On the other hand, he vowed not to cede on what he called the raison d'etre of the company: providing one-stop shopping in large hypermarket stores. He repeatedly said the company needed to retrench and simplify in the areas where it has historically succeeded: providing low prices in big box stores that are generally outside cities.
That is a marked departure from recent group strategies that have included putting corner stores in cities and trying to pitch some Carrefour stores as more upmarket, under the brand Planet. He promised to throw out that brand and seemed particularly vexed by its English spelling and by the practice in recent years of the company's foreign executives to hold presentations for analyst in English.
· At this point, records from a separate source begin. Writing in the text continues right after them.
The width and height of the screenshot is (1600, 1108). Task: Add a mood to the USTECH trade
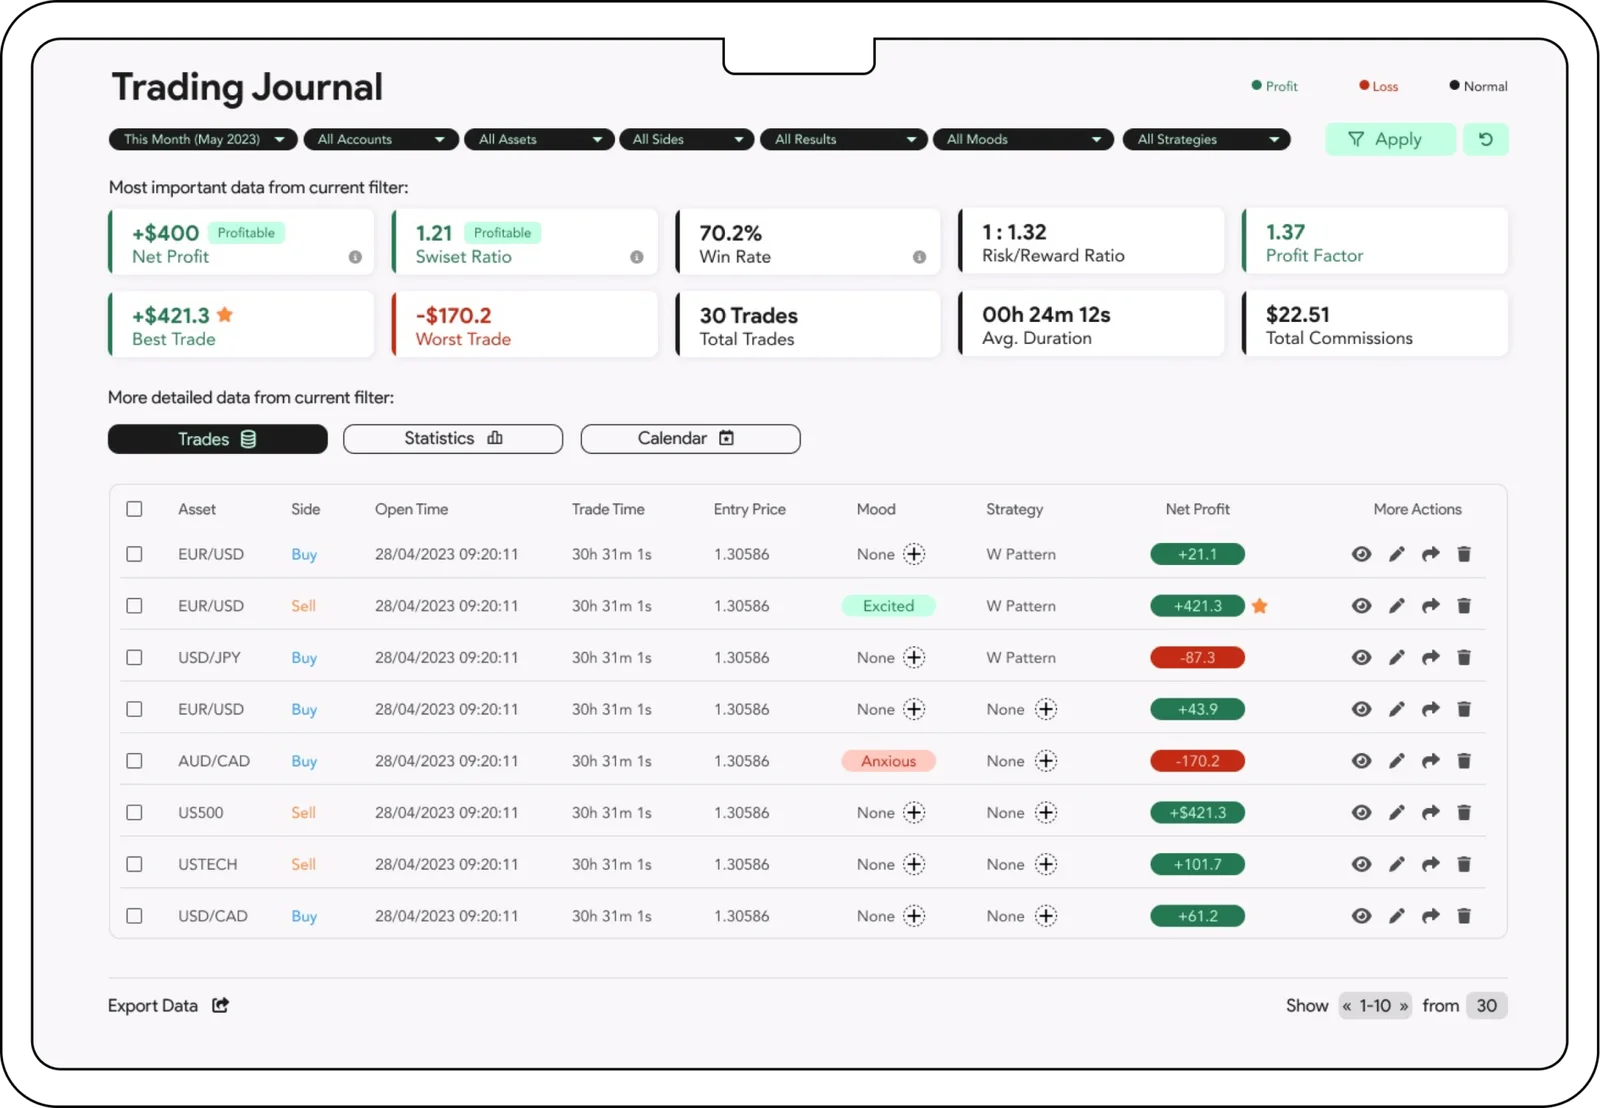coord(914,865)
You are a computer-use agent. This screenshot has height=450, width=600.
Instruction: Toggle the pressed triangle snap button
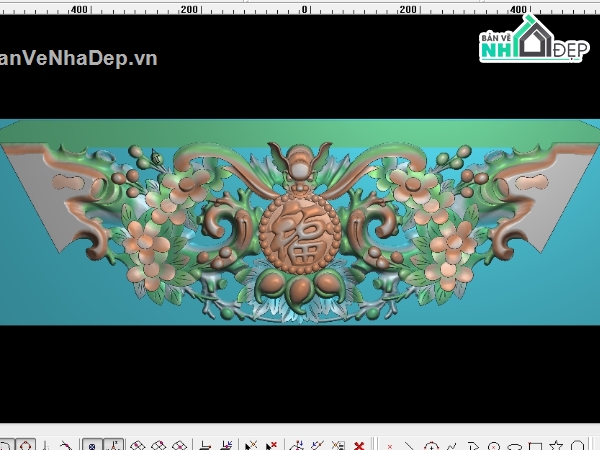coord(114,445)
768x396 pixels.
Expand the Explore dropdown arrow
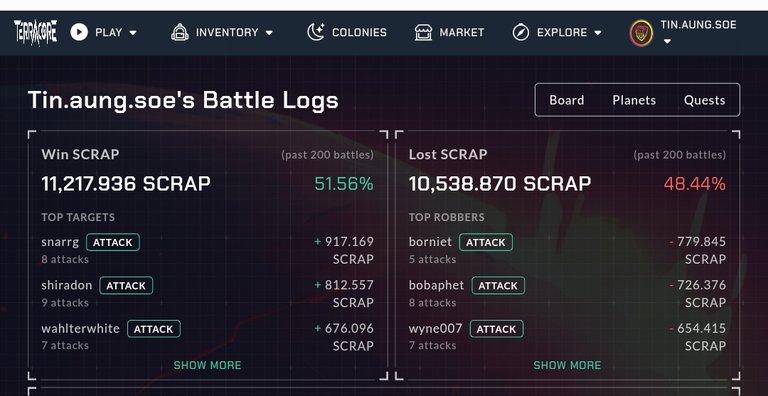[x=598, y=33]

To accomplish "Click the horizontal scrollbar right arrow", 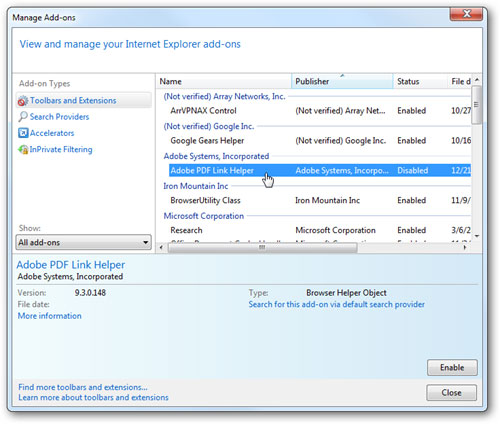I will click(x=465, y=247).
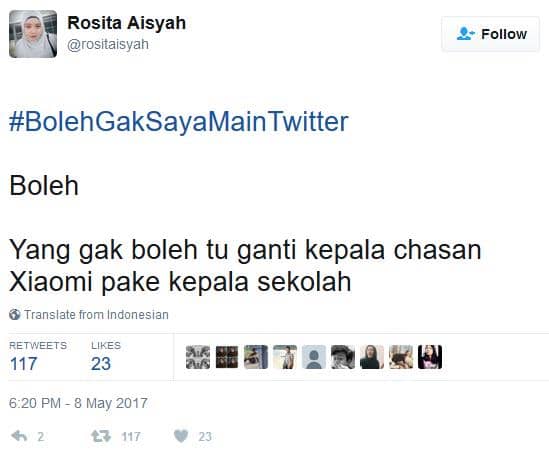Open the @rositaisyah handle
The height and width of the screenshot is (450, 549).
pyautogui.click(x=108, y=45)
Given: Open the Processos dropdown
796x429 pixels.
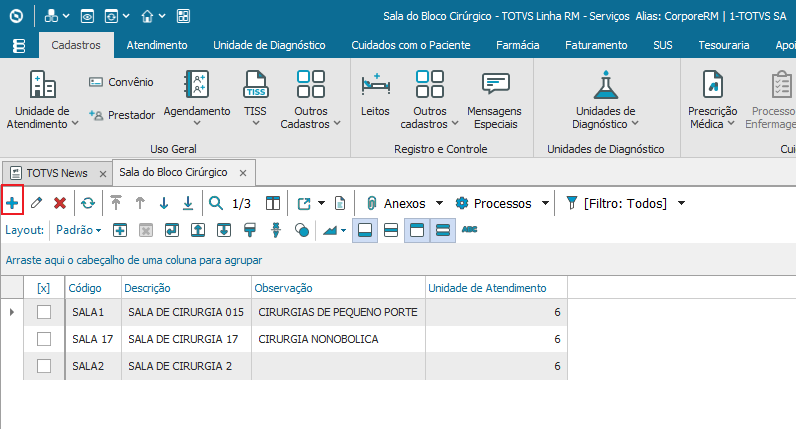Looking at the screenshot, I should click(502, 203).
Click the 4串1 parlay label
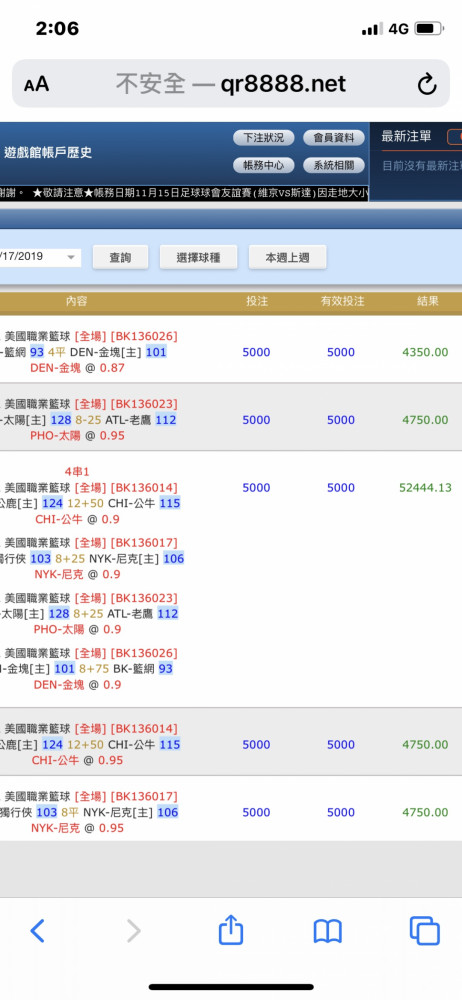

Carrefour would not relinquish its "French character," he vowed.
Plassat's Frenchness is considered one of his biggest assets. He replaced Lars Olofsson, who is Swedish. James McCann, an Englishman, had been in charge of the stores in France for a while under Olofsson.
But the task ahead of him is massive. The company has progressively become less price-competitive in recent years — a loss that has hit the company particularly hard as consumers seek out cheaper goods during an economic downturn. While it has managed to turn around operations in Brazil, its operations in China are flagging at a time when European companies need their emerging market stores to make up for losses on their home continent.
For example, recurring operating income fell 4 per cent in Asia in the first half of the year — a drop that the company blamed on rising wages in China.
Plassat promised to simplify Carrefour, and it looked as if he had already had. The company recently pulled out of Greece — selling its stake in Greek supermarket chain Marinopoulos — and will close its two stores in Singapore by the end of the year.
The company blamed its first-half loss on those two sales. Not including discontinued operations, the company would have posted a net gain of €199 million. In the first half last year, the company lost €249 million.